The general term of an A.P. is given by the equation

a_n=a+(n-1)d

According to the conditions given in the question,

p^th term can be written as a_p=a+(p-1)d = \( \dfrac{1}{p}\)

q^th term can be written as a_q=a+(q-1)d = \( \dfrac{1}{q}\)

Subtract a_q from a_p 

(p-1)d-(q-1)d = \( \dfrac{1}{q}- \dfrac{1}{p}\)

(p-1-q+1)d = \( \dfrac{p-q}{pq}\)

(p-q)d = \( \dfrac{p-q}{pq}\)

\( d= \dfrac{1}{pq}\)

Substitute \( d= \dfrac{1}{pq}\)in a+(p-1)d=\( \dfrac{1}{q}\)

a+(p-1)d\( \dfrac{1}{pq}= \dfrac{1}{q}\)

\( a= \dfrac{1}{q}- \dfrac{1}{q}+ \dfrac{1}{pq}= \dfrac{1}{q}\)

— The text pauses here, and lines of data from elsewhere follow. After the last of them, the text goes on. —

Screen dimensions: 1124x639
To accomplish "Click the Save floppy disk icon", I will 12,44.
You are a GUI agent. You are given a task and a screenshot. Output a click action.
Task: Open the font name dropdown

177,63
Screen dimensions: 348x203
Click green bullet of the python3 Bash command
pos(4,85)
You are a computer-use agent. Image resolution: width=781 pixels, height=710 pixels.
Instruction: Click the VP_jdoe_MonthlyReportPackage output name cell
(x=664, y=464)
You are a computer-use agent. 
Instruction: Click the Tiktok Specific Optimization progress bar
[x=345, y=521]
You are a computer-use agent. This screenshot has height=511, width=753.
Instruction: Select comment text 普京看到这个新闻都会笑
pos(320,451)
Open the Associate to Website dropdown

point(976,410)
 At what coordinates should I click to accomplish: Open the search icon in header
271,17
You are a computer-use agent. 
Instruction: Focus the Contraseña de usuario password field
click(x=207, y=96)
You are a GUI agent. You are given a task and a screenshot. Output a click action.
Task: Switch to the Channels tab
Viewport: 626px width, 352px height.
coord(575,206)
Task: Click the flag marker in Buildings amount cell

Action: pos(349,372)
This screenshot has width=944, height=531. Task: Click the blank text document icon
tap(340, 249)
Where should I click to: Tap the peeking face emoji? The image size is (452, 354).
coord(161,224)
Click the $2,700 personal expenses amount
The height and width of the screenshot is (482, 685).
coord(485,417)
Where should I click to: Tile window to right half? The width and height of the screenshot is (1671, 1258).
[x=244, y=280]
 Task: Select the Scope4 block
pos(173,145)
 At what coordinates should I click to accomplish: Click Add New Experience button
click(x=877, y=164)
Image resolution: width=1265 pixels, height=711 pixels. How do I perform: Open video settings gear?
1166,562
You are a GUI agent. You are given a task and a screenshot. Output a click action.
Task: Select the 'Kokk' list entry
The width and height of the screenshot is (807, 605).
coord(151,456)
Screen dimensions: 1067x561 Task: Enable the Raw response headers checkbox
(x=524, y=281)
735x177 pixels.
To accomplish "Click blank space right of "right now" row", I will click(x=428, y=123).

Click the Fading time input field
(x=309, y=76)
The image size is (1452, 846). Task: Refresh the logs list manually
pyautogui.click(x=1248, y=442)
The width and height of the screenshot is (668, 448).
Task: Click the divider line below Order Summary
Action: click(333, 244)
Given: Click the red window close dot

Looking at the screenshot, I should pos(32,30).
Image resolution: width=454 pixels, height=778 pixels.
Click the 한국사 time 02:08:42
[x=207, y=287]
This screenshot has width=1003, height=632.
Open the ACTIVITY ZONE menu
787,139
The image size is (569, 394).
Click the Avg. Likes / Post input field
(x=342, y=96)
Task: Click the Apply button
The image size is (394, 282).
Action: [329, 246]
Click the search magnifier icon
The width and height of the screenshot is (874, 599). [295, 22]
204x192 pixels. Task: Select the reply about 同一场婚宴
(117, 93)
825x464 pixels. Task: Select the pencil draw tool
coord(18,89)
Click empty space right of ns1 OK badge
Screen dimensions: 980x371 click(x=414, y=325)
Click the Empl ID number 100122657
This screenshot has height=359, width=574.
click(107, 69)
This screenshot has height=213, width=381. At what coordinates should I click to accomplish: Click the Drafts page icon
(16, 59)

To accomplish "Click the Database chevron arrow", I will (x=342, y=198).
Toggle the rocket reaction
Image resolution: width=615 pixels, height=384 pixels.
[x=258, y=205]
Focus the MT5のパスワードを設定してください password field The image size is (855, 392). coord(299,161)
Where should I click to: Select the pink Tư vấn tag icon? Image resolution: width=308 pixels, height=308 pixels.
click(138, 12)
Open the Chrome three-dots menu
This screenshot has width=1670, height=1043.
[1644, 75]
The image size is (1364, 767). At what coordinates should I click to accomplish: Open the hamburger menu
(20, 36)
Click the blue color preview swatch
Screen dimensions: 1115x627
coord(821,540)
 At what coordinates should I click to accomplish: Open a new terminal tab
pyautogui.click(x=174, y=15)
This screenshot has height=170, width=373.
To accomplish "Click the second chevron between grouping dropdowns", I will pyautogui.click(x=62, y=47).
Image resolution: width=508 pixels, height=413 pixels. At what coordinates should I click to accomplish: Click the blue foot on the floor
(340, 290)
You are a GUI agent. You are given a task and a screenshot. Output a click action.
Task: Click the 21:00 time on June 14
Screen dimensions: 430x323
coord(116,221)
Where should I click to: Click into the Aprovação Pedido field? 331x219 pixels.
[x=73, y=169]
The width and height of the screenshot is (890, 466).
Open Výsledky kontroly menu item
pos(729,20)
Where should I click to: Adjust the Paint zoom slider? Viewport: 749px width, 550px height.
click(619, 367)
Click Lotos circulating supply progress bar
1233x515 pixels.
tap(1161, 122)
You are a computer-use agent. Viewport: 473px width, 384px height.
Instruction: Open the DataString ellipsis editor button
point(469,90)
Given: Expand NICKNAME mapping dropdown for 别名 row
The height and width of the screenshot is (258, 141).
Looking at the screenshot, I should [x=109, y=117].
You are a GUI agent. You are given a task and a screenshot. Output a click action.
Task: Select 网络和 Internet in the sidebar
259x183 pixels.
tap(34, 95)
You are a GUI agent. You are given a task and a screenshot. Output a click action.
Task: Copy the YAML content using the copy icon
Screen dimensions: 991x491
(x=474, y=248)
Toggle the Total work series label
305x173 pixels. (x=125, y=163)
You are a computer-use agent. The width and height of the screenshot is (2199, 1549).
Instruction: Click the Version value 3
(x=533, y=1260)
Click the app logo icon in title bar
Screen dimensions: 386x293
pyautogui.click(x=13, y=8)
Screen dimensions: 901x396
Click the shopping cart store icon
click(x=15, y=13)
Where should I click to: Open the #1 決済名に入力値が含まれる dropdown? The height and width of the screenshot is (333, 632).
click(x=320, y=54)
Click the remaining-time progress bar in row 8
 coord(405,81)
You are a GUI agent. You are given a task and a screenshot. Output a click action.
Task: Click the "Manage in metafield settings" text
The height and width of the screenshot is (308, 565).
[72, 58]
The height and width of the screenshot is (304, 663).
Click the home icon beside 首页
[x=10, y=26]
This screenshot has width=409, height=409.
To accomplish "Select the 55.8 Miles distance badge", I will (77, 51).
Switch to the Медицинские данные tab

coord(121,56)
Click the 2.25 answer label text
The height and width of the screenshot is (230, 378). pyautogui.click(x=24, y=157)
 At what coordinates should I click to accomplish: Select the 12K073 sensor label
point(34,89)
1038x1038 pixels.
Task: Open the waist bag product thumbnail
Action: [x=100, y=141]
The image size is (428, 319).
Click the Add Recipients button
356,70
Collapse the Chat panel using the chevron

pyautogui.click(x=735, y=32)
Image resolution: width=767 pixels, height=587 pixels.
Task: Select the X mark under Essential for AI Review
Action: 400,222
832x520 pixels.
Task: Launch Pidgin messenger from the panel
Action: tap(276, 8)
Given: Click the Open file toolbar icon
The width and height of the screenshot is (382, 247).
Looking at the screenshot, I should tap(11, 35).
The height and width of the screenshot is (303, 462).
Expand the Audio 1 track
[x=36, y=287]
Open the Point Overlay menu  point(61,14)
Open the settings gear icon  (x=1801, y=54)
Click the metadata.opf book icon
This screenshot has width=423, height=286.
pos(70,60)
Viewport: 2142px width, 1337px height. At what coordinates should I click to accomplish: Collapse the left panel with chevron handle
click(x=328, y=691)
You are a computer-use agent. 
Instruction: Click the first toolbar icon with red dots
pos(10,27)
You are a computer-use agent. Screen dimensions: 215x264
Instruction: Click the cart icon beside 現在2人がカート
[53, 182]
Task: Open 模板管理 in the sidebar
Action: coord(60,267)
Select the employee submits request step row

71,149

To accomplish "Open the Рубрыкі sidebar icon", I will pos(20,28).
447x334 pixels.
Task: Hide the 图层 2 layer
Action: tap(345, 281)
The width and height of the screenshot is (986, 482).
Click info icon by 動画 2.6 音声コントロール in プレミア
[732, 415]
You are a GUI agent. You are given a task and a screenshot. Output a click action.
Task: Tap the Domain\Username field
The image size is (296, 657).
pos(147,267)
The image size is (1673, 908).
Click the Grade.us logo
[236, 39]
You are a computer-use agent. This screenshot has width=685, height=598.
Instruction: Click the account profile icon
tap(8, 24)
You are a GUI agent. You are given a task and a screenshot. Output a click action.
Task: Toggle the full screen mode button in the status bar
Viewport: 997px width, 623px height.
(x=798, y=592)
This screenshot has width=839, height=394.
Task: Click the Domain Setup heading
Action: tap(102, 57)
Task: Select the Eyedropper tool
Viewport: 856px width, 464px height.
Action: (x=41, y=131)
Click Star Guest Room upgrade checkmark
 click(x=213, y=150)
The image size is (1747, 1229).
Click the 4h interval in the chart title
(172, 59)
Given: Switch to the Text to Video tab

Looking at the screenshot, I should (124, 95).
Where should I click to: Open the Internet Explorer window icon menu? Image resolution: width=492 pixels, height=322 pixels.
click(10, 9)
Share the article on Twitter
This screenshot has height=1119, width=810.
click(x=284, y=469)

The sum of first n terms of an arithmetic progression is given by the equation

\( s_n= \dfrac{n}{2}[2a+(n-1)d]\)

Substitute the values of n , a and d in the equation.

\( s_{pq}= \dfrac{pq}{2}[\dfrac{2}{pq}+(pq-1)\dfrac{1}{pq}]\)

= \( 1+ \dfrac{1}{2}(pq-1)\)

= \( \dfrac{1}{2}pq+1- \dfrac{1}{2}\)

= \( \dfrac{1}{2}pq+\dfrac{1}{2}\)

= \( \dfrac{1}{2}(pq+1)\)

Therefore, \( \dfrac{1}{2}(pq+1)\) is the sum of first pq terms of the A.P.